Planting a Victory Garden
With the uncertainty of COVID-19, many people are revisiting the idea of planting Victory Gardens. During the Second World War, rationing food became necessary. The farms of the United States were stretched to their limits trying to feed citizens at home, the military and many of the Allies.
Preserved foods were especially scarce on the home front, which led to the official launching of the Victory Garden Program in 1941. Individuals and civic groups were encouraged to plant gardens in any available space. Victory gardeners knew that besides putting fresh fruits and vegetables on their tables, they were helping to free up food for those fighting on the front. Surplus food could be preserved at home to supplement diets over the winter.
The COVID-19 pandemic and the New Hampshire stay-at-home order has forced many families to think about food and their relationship to obtaining food in new ways. Growing a modern Victory Garden can be a rewarding and worthwhile prospect.
Though producing fruits and vegetables on a small scale at home can end up being more expensive than shopping at the grocery store, or farmers market, it is an excellent way to boost morale and get some outdoor exercise. There is joy in supplementing your diet with homegrown food, not to mention that freshly picked fruits and vegetables can be far more delicious than those purchased from the store.
Preparing the Garden Site
Though spring is well underway, it is not too late to begin planning a vegetable garden. Before you get too carried away with starting seeds or purchasing plants, you need to make sure you have a site that is suitable for growing vegetables. Most vegetables do best in full sun, with over eight hours of direct sun a day.
If you don’t get that much sun, stick to growing greens and herbs, which can tolerate a small amount of shade. Also, it’s important to avoid planting a garden in low-lying areas that tend to hold water after rain events, because vegetables need well-drained soils to thrive.

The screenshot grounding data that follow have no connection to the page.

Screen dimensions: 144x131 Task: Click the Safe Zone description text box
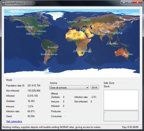click(121, 116)
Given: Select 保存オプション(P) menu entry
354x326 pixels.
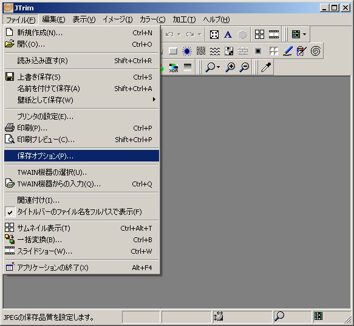Looking at the screenshot, I should [81, 156].
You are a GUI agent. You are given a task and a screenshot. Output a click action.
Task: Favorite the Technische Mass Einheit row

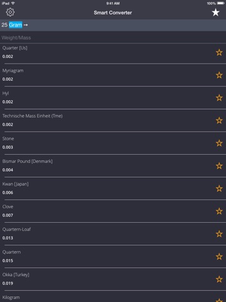(x=219, y=120)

If you have any concerns about what might be in your soil, or if you have very poor soil, a raised bed garden might be the best way to go. In fact, if you’ve never grown vegetables before, it is a very good idea to start small with a single raised bed or a few containers.
Choosing What to Plant
It’s also important to carefully consider how much time and energy you expect to be able to spend on gardening. Vegetable plants will need to be tended nearly every day, between scouting for pest issues, weeding, watering and harvesting. The bigger your garden, the more time you’ll need to make for caring for it.
Equally crucial is deciding which crops to grow and how much of each. A mistake that many beginning gardeners make is trying to plant too many things in a small space. Vegetable plants are actually healthier and more productive when they are spaced far enough apart to encourage good air flow and light penetration. It may be helpful to consider which crops you enjoy fresh-picked the most, such as tomatoes or snap peas, and focus on growing those, knowing that you can pick up many of the others at a local farm stand.
Starting Seeds or Buying Plants
Some gardeners like to start their own plants from seed because it allows them to grow unique varieties that aren’t readily available at garden centers. However, it also requires a fair amount of equipment and can initially be expensive. Seed starting indoors is necessary for some warm season crops that take a long time to develop, like peppers and tomatoes.
If don’t want to deal with the hassle of starting your own plants from seed, you can buy small plants at nurseries and garden centers in the spring. Many vegetables can be sown directly in the garden too, such as cucumbers, squash, peas and beans. Regardless of whether you start your own or purchase plants, make sure to plant them outside at an appropriate time. While some veggies can be put in the garden in early April, cold sensitive crops shouldn’t go in the ground until a week or two after the last frost.
Before planting, it is never a bad idea to test the pH of the soil. In general, vegetable crops grow best in soils with a pH between 6.0 and 6.8. Most native soils in NH are much more acidic than this and require the addition of lime or wood ash to raise the pH and add calcium and magnesium to the soil.
While the UNH Cooperative Extension soil testing lab is currently closed, prospective gardeners can make do with simple pH test kits from the hardware store or garden center. If the pH is below 6.0, adding wood ash may be necessary. Wood ash changes the soil pH faster than lime, so it is a better choice for making soil adjustments in the spring.
Vegetable plants typically require fertilization in one form or another. If you have soil test results from a previous year, use those fertilizer recommendations again. If you don’t have a soil test, refer to these vegetable fertilizing guidelines.
Personal preference will determine whether you use synthetic fertilizers (such as 10-10-10), organic fertilizers from plant or animal-based materials or a mixture of the two. Regardless of which type of fertilizer you choose, it should be incorporated into the soil immediately before planting – not sooner. If fertilizer is applied too early, many of the nutrients may be lost before plants have a chance to use them.
Preserving the Harvest
The mark of having a truly successful Victory Garden is having enough produce to preserve for use over the winter months. Many vegetables lend themselves well to both canning and freezing. Both of these methods are excellent ways of preserving surplus food, as long as they are done properly!
Whether you’re an experienced grower or new to gardening, UNH Extension is here to help make your Victory Garden a success.